One of the phrases most utilized by adults when pre-teens complain about their lot in life is the following: You don’t know how good you have it. This phrase is both legitimate and idiotic. It is legitimate because too often adulthood devolves into the sort of weary drudgery and pre-occupation with occupation that seems to afflict the majority of adults on New Penzance, the mystical island off the coast of New England in a vibrant 1965 where Wes Anderson’s "Moonrise Kingdom" is set. These adults no longer seem to have it that good and probably haven’t for awhile. It is idiotic because, hey, adults seem to forget that when they were 12 year olds they too ceaselessly complained about their lot in life. It’s a right of passage.


This eternal conundrum is addressed in a wondrous scene in the camper home of Captain Sharp (Bruce Willis), the man tasked with tracking down runaway boy scout Sam (Jared Gilman), where he serves that same runaway boy scout half a sandwich and a brat. Sharp seems confused why this disobedient boy is in such a hurry to grow up. But then Sharp wonders if Sam might like a sip of his beer and in a whimsically symbolic moment Sam dumps his milk into an ash tray to make room for a few drops of the adult beverage. Adults want to protect children from the rigors of adulthood as long as they can, but there comes a point where resistance is futile.

Every Wes Anderson movie in one way or another is about the rivalry between make-believe and the real world and the opening shot of Moonrise Kingdom illuminates this in the way it focuses on a painting of a modest red home before the camera – in typical Wes-ish style – gracefully pans to the right and then the pans pick up the pace as we realize we are IN the very house represented in the painting. It belongs to the family of our heroine Suzy (Kara Hayward), the rebel with the blue eye shadow and propensity for stealing library books. She concerns her litigating parents Walt and Laura (Bill Murray and Frances McDormand) so much they have purchased a book titled Coping With A Very Troubled Child.

Suzy, as we see in flashback, has fallen head-over-heels (in her own stern way) with Sam, a no-nonsense romantic Khaki Scout who has tendered his “resignation” and fled the camp run with an innocent fist by golly willickers Scout Master Ward (Edward Norton). Ward summons Sharp – forever adorned in uniform complete with the requisite high water pants – who is mired in an affair with Laura which seems less about passion than the lack of alternatives on the tiny island. A search party is configured and give chase as Sam and Suzy, armed with a hunting rifle, binoculars and a record player, stay one step ahead, though their destination may be known to the Narrator (Bob Balaban) who turns up now and again to allude to the historic storm set to descend in a few days time and allow for a nifty backdrop to the third act climax.

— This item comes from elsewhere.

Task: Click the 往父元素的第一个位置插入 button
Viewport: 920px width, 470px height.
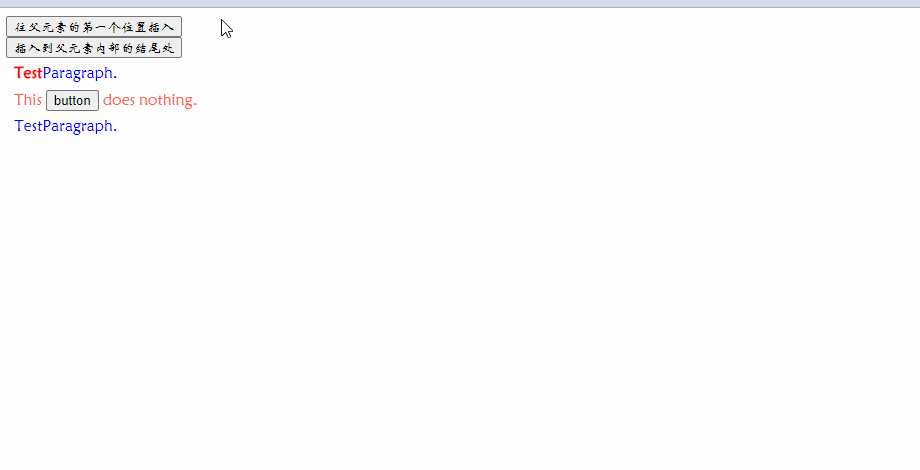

As the film progresses, it takes neat detours in the story that never dull the momentum and it is revealed – to us and Scout Master Ward – that Sam is an orphan whose foster parents have given up on him. Dreaded Social Services (represented by Tilda Swinton) awaits. (There is a dog here named Snoopy and that reference elicits thoughts of Social Services as a Daisy Hill Puppy Farm For People.) And Suzy, we learn, has a serious mean streak, deeply troubling to the very parents who seem unaware of how their own fingerprints may have more than aided in creating that mean streak.

There is no love as forceful as young love, a truth Shakespeare knew best and which is why "Romeo and Juliet" will still be performed by the kids of the kids of the kids of your kids and mine. And yet so rarely is young love taken seriously by the old, as evidenced by the scene-stealing Jason Schwartzman as a crooked camp master who assists our star cross’d lovers of "Moonrise Kingdom" and agrees to marry them so long as they take a real pause to consider just what the union of marriage truly means.

Anderson casts the brief shot of this consideration with Sam and Suzy in the left of the frame and a young camp-goer bouncing on a trampoline in the right. At first, you think “Oh, there goes that quirky Wes again.” But upon reflection it’s the most loaded shot of a film loaded with loaded shots. Carefree innocence ceding to the taking of vows. Sam and Suzy know what it means.

And Sam and Suzy know just how good they have it. They don’t need a reminder. Which is why they just yearn for everyone to leave them alone so they can be together.